** START **
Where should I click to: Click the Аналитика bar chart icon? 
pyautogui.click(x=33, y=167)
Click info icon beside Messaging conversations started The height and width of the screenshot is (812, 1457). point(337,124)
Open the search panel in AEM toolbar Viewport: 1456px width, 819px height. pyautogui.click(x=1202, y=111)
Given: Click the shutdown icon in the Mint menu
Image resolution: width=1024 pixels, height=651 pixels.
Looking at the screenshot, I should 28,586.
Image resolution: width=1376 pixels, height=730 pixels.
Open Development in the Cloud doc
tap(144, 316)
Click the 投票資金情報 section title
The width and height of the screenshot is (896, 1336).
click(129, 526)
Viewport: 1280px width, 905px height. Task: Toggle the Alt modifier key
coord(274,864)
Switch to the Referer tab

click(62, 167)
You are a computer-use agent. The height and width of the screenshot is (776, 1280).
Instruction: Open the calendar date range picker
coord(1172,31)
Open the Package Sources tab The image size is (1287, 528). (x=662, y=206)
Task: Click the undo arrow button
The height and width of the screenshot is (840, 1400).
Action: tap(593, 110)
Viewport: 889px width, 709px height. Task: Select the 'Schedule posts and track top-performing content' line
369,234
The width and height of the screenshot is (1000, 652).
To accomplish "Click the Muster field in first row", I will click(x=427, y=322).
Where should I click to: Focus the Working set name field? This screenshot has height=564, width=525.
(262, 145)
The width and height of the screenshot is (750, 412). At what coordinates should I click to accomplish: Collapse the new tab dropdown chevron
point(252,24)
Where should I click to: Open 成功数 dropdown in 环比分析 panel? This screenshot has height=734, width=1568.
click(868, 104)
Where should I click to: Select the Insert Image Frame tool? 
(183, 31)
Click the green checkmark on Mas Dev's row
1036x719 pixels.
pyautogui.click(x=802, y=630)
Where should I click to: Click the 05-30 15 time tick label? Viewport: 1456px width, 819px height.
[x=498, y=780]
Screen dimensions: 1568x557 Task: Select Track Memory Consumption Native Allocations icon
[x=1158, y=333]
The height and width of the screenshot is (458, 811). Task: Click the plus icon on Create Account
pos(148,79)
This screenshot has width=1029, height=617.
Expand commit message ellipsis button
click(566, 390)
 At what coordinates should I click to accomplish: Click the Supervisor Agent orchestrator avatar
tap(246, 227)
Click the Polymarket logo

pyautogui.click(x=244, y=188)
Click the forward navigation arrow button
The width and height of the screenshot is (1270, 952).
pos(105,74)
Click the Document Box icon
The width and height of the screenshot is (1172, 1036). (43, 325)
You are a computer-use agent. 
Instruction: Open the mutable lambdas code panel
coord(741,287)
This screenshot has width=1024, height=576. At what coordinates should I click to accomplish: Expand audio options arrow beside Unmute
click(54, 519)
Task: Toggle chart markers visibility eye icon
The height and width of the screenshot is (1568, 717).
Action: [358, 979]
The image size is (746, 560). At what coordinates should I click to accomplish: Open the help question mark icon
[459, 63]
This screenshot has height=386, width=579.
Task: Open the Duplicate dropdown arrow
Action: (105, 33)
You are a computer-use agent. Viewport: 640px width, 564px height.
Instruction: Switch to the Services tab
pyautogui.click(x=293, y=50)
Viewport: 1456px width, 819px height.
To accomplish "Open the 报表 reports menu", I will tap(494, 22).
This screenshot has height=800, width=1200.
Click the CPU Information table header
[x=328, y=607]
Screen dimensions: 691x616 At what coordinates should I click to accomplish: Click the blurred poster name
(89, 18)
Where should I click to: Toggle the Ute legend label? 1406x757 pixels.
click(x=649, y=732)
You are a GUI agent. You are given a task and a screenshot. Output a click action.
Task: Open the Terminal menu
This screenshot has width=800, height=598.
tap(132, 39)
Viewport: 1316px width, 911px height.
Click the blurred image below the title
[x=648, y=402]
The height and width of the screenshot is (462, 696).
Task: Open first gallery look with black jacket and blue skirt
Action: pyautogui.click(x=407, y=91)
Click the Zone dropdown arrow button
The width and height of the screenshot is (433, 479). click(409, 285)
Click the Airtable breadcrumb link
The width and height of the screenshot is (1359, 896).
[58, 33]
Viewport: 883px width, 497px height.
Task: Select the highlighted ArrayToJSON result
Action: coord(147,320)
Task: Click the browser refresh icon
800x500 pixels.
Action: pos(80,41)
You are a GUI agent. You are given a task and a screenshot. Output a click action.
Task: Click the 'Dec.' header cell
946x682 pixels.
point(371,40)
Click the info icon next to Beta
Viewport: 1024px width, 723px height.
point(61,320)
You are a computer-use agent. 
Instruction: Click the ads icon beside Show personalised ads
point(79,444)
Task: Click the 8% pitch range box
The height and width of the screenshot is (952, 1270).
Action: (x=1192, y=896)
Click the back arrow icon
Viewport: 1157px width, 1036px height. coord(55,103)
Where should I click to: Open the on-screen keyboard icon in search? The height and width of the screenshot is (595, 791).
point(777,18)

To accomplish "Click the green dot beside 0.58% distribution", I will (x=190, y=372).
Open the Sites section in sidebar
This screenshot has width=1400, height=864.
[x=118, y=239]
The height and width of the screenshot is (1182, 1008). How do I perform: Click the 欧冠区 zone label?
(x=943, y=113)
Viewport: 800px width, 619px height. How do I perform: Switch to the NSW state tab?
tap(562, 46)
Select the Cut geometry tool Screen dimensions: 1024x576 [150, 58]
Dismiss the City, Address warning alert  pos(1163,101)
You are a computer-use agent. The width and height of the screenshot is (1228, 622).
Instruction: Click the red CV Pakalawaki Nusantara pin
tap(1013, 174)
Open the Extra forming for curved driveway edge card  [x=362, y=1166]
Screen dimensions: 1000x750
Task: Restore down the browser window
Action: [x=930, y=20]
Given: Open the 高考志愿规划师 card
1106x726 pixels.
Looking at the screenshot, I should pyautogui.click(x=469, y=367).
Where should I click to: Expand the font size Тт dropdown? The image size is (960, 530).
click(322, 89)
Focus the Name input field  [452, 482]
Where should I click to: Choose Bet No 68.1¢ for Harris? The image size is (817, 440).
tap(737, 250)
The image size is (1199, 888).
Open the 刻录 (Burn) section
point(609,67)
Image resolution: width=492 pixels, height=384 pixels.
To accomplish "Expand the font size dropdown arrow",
** END **
### Task description
Render the lines starting at the one containing "Where should I click to: Open the" and ending at the one containing "Dismiss the City, Address" as a Markdown table with two columns, Index and Entry. Number each line in sequence and leave out blank lines.

### In response
| Index | Entry |
|---|---|
| 1 | Where should I click to: Open the on-screen keyboard icon in search? The height and width of the screenshot is (595, 791). |
| 2 | point(777,18) |
| 3 | To accomplish "Click the green dot beside 0.58% distribution", I will (x=190, y=372). |
| 4 | Open the Sites section in sidebar |
| 5 | This screenshot has width=1400, height=864. |
| 6 | [x=118, y=239] |
| 7 | The height and width of the screenshot is (1182, 1008). How do I perform: Click the 欧冠区 zone label? |
| 8 | (x=943, y=113) |
| 9 | Viewport: 800px width, 619px height. How do I perform: Switch to the NSW state tab? |
| 10 | tap(562, 46) |
| 11 | Select the Cut geometry tool Screen dimensions: 1024x576 [150, 58] |
| 12 | Dismiss the City, Address warning alert  pos(1163,101) |